● **SEZIONE DI TESTO**
• • • •

Il CIO venne convinto della serietà del progetto giamaicano, e così a Calgary, il 23 febbraio 1988, Mike White e Dudley Stokes diventarono i primi due giamaicani a partecipare alle Olimpiadi invernali. Dopo quattro prove si classificarono al trentesimo posto nel bob a due. L’entusiasmo per il risultato convinse la squadra a partecipare anche al bob a quattro, ma non erano rimasti abbastanza fondi. Fitch raccolse quello che riuscì, anche con la vendita di magliette disegnate da sua moglie, che a Calgary andarono a ruba. Per completare il quartetto, Stokes chiamò suo fratello Christian, un altro velocista che in quel periodo si stava allenando all’Università dell’Idaho.

• • • •

● **DATI DA ESAMINARE**
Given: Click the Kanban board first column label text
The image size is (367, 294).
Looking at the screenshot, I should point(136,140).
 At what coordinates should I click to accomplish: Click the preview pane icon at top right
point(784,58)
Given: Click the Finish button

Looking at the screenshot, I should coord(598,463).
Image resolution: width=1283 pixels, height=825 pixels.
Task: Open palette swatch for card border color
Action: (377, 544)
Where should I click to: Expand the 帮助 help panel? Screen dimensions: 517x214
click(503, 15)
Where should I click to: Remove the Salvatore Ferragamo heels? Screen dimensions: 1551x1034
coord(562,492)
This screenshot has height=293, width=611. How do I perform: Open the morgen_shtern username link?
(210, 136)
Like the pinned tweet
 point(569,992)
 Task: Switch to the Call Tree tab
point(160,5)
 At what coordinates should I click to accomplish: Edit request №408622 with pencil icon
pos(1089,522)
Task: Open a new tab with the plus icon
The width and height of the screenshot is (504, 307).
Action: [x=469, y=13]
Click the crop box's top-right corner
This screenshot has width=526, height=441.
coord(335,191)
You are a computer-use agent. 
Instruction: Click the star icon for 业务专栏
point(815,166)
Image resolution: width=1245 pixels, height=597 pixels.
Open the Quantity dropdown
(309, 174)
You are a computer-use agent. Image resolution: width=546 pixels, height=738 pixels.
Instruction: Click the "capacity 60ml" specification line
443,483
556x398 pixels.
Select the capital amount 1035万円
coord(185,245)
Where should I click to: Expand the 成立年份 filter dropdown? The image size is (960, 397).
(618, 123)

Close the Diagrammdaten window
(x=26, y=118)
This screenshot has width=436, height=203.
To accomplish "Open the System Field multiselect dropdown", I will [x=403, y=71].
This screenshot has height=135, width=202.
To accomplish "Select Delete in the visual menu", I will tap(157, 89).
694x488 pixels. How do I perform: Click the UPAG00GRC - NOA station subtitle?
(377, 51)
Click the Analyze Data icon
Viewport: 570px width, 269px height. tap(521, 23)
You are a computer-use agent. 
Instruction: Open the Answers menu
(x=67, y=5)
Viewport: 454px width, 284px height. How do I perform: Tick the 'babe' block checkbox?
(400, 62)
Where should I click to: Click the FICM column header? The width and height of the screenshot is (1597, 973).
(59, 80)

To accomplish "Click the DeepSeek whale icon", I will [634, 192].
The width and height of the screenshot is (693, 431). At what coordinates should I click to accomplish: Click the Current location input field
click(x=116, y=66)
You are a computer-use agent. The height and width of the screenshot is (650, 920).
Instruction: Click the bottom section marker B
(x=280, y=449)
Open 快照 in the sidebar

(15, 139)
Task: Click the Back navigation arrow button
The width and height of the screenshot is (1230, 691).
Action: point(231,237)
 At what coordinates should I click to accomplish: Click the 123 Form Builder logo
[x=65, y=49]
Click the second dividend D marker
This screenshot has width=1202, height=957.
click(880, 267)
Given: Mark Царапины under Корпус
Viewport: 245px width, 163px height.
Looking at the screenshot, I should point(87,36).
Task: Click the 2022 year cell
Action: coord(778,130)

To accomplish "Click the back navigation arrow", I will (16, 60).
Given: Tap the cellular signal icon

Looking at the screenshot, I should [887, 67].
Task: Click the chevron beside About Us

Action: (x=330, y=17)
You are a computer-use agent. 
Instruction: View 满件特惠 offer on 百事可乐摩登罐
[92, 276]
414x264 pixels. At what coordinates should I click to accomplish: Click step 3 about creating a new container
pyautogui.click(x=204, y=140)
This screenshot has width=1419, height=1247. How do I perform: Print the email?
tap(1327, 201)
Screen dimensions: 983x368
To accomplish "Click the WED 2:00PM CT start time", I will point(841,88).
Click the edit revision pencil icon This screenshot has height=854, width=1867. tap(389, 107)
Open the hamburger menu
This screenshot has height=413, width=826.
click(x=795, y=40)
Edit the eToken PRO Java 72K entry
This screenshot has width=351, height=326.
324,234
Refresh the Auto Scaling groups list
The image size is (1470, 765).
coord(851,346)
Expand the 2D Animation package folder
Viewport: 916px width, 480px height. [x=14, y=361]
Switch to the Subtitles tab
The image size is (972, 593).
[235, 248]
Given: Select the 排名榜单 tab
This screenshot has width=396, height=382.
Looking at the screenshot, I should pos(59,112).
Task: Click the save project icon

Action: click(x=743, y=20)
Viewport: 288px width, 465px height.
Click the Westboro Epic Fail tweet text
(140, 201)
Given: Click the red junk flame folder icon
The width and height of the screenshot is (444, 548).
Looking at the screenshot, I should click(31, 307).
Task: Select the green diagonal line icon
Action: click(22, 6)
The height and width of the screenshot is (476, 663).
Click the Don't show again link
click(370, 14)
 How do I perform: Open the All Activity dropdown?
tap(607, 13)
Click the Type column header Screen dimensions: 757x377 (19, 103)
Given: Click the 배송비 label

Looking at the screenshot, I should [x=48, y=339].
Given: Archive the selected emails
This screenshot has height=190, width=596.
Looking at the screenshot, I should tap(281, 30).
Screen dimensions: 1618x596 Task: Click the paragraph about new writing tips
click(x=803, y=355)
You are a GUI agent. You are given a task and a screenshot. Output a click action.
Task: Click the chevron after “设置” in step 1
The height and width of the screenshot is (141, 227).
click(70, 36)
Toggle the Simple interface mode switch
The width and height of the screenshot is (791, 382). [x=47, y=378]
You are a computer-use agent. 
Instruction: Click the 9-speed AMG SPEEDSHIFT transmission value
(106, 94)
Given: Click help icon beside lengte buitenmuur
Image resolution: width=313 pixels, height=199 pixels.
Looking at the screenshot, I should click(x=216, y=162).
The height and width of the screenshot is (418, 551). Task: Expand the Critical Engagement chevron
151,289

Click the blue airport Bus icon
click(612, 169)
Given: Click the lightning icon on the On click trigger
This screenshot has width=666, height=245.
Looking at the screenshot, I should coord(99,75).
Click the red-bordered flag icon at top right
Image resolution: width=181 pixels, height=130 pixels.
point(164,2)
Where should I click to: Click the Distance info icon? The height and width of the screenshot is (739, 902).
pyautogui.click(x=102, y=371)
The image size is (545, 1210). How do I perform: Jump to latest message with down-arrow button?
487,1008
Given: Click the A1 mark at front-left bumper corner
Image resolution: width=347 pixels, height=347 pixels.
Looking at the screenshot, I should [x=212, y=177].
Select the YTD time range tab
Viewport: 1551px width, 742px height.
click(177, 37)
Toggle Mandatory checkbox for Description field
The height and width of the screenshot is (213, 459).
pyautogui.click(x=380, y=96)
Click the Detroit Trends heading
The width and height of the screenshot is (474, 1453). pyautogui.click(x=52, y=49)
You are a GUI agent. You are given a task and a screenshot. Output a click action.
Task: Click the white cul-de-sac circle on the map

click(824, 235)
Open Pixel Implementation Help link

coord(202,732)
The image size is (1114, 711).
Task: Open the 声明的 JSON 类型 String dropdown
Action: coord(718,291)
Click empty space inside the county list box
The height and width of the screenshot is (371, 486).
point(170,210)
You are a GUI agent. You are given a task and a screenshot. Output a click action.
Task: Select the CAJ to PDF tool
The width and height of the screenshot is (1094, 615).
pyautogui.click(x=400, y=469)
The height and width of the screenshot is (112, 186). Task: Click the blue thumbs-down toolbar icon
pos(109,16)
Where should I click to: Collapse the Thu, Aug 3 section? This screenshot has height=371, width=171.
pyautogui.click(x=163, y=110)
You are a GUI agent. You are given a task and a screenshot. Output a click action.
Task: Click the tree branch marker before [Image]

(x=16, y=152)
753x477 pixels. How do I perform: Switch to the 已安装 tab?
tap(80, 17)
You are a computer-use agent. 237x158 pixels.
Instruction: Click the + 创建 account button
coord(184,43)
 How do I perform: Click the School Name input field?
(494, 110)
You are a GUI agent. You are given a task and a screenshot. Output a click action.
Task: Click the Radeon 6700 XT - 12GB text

• • • •

● **CONSEGNA 1**
Secondo la sezione di testo, in quale posizione si classificarono Mike White e Dudley Stokes nel bob a due?
● **CONSEGNA 2**
Riassumi la sezione di testo in due frasi.

● **RISPOSTA 1**
Al trentesimo posto, dopo quattro prove.

● **RISPOSTA 2**
A Calgary, il 23 febbraio 1988, Mike White e Dudley Stokes diventarono i primi giamaicani a partecipare alle Olimpiadi invernali e si classificarono trentesimi nel bob a due. L'entusiasmo spinse la squadra a tentare anche il bob a quattro nonostante la mancanza di fondi: Fitch raccolse quanto poté, anche vendendo magliette disegnate da sua moglie, e Stokes completò il quartetto chiamando il fratello Christian, velocista che si allenava all'Università dell'Idaho.